This post is older than 2 years and might not be relevant anymore
More Info: Consider searching for newer posts

Inconsistent behavior when debugging

I'm not even exactly sure how to describe this problem, so please bear with me.  I have a setup with two nRF52840s, one of them (call it B) functions as a peripheral server with two available connections, one for phone/host, one for the other unit, and the other (call it A) function as a central device with respect to the other unit and a peripheral device to the phone/host.  I am having an issue where during a coordinated activity (the A unit and B unit play some audio via I2S after some signaling from the A unit) the B unit somewhat mysteriously seems to reset - but I never see it in the debugger.  I'm using SES, and even though it's clear the the unit resets, I don't catch anything with the debugger.

So I decided to turn to Ozone since it is more powerful.  I am pretty sure that the problem is somewhere in my I2S code.  I have two buffers, one in RAM6 and one in RAM7, each 2176 bytes (the size of a page of the flash IC), in order to prevent bus contention.  I fill both buffers before starting I2S, then I fill the released buffer using SPI from an external flash IC while the other one is playing.  I decided to cordon off what I think is the offending code with a degenerate counter:

if (!p_released->p_tx_buffer)
{
    // Code to assign next buffers
}
else
{
    // The driver has just finished accessing the buffers pointed by
    // 'p_released'. They can be used for the next part of the transfer
    // that will be scheduled now.

    if (++count != SOME_VALUE)
    {
        // Set next buffers and start filling released buffer
    }
    else
    {
        // Set next buffers and start filling released buffer
        // Identical to above
    }
}

Here is the behavior I am seeing:

  • If I run without any breakpoints, I get about a second of audio, something like 60 buffers' worth, then a reset of the B unit - I hit no breakpoints (including vector catch on reset) in any fault or error handlers and the debugger is disconnected with an error message in Ozone telling me that the debugger was disconnected.  In SES I see nothing at all even though the unit has clearly reset.  Here are screenshots:    
  • If I put a breakpoint in the "else" block above, the audio plays fine until I hit the counter, can be many seconds of audio.  If I use SES it will play all the way to the end of the audio clip.
  • If I put a conditional breakpoint in the "if" block above and set a condition like "count == 200", the application enters the error handler (the default SDK app_error_fault_handler) with case NRF_FAULT_ID_SDK_ERROR (id = 0x4001), but there is no file name in the memory pointed to by p_info->p_file_name and line number is clearly invalid (values in the billions).

I'm not really sure what to do with this behavior.  Clearly something is making the application work when I debug it a certain way, but I'm not sure how to figure out what that is.  I am almost certain that at some point I have some sort of memory contention, but without being able to recreate it reliably and see what the values are at given breaks, it is very challenging to troubleshoot.  Has anyone else seen similar?  What did you do to get past it?

**EDIT**

I still am interested in how one might debug a situation like this, but I am starting to have a gut feeling.  Is it possible that the I2S hasn't actually released the buffer pointed to by p_released at the time of the interrupt handler?  I vaguely recall having seen someone mention this somewhere, but now I can't find it.  If this is the case, it could be the source of our problem since I kick off filling the next buffer pretty quickly in the callback.

Parents
  • Hello,

    I'm afraid I can't think of any good explanations as to why the devices would behave differently depending on where you placed the breakpoints.
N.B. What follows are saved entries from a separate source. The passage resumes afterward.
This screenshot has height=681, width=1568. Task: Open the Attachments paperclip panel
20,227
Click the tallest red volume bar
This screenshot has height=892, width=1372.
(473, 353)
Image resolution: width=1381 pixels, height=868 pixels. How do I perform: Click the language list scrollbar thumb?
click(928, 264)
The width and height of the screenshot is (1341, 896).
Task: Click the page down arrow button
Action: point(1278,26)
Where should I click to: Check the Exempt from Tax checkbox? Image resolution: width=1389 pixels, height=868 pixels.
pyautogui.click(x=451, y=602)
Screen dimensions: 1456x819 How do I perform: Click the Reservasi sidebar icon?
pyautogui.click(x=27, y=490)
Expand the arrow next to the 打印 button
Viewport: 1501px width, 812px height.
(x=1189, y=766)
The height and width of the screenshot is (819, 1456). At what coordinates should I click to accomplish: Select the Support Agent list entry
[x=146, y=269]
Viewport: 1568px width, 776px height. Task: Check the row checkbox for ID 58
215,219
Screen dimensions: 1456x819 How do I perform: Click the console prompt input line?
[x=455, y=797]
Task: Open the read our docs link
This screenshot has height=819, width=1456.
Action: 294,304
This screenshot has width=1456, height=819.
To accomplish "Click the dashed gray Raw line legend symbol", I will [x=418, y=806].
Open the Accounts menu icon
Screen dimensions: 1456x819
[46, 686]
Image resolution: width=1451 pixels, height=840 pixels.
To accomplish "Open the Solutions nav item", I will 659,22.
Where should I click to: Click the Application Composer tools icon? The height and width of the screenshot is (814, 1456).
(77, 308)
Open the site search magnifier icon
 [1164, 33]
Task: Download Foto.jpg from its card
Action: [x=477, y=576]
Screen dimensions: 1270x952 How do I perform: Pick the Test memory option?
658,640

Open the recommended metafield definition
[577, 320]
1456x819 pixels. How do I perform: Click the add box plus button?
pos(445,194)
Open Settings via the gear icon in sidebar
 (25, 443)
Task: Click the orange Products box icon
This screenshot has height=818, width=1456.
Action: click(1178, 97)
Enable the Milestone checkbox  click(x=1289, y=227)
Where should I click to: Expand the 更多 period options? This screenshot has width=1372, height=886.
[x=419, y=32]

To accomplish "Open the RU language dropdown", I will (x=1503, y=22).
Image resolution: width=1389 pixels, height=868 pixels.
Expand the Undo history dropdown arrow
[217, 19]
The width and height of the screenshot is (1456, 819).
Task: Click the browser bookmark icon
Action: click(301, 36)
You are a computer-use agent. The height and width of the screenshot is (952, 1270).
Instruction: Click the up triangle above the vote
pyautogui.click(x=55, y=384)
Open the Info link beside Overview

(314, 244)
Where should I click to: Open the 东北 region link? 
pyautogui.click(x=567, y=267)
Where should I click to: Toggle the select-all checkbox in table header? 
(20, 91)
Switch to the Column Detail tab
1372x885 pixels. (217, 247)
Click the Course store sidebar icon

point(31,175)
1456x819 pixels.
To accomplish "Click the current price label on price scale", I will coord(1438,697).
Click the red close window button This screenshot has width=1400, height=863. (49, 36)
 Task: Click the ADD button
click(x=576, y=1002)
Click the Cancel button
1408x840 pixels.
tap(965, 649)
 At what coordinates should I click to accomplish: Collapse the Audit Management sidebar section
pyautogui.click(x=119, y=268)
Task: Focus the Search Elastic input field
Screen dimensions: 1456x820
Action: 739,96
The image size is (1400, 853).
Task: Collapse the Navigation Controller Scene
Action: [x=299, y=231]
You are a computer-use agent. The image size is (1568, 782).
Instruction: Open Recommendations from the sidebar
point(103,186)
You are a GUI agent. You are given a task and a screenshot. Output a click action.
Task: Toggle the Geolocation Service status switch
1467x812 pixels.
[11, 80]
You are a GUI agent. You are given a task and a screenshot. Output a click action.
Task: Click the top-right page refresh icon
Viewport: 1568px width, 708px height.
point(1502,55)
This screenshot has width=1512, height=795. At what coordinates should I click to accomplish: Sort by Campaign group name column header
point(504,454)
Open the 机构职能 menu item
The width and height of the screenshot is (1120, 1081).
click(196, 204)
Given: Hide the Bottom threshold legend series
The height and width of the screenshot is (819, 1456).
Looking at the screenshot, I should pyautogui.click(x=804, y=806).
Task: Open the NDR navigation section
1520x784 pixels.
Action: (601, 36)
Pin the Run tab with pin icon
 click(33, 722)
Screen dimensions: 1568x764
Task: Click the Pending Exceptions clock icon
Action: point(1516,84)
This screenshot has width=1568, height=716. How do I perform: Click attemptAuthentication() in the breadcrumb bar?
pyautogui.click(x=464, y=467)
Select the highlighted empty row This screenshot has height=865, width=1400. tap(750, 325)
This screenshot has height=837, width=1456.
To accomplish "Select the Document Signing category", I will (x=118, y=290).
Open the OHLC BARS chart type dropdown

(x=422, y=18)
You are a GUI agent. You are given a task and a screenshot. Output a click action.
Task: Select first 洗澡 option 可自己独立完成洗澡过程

It's also uncommon to loose the debugger connection to the nRF device unless there is a HW problem (drop in supply voltage, bad connection, etc). For memory corruption bugs I'd usually expect to see either a hardfault exception, or worst case, a CPU lockup reset (you should have gotten the vector catch in that case).

    If you haven't already, I would suggest that you try to monitor the RESETREAS register on boot to figure out what the reset source is.

    Best regards,

    Vidar

  • Thank you, this ended up pretty much getting me there.  We definitely ran into a voltage drop when the hardware was playing audio (amplifier IC draws around 2.5W) that must have been causing the debugger to drop the connection and the system to reset.  I will say though that I was never able to check RESETREAS for this, all the registers always came up as 0xAAAAAAAA and 0xDEADBEEF for the CPU regs when I would try to connect after reset.  I suspect that the J-Link is having trouble reconnecting to the unit after the voltage drop event for some reason.

    Which brings me to a follow-up question that I am happy to put in its own thread if you like.  We have a handful of devices (I think 6 or 8 of them now) that acted funny, and now function perfectly well, except that they only connect and pair to other devices if they are literally less than about 2cm apart, otherwise they do not connect at all.  Everything else functions as expected and erasing them doesn't seem to have any effect.  Have you ever seen this before?  My guess is that they were subject to this voltage drop condition at some point and it somehow affected only that part of the device that supplies power to the antenna?  Is this possible?  It seems weird because I would be okay with the idea if it was a voltage spike (up), but a voltage sag/drop seems like it shouldn't have such an effect.  Yet it seems to be somewhat repeatable for us.  I think with a little work, I could maybe adapt a firmware that breaks nRF52840s in this manner.

  • Thanks for the update. Good to hear that you found the problem. To read the RESETREAS register after the reset you must first tell the debugger to re-connect because it doesn't know that the connection has been lost. You can use nrfjprog for this.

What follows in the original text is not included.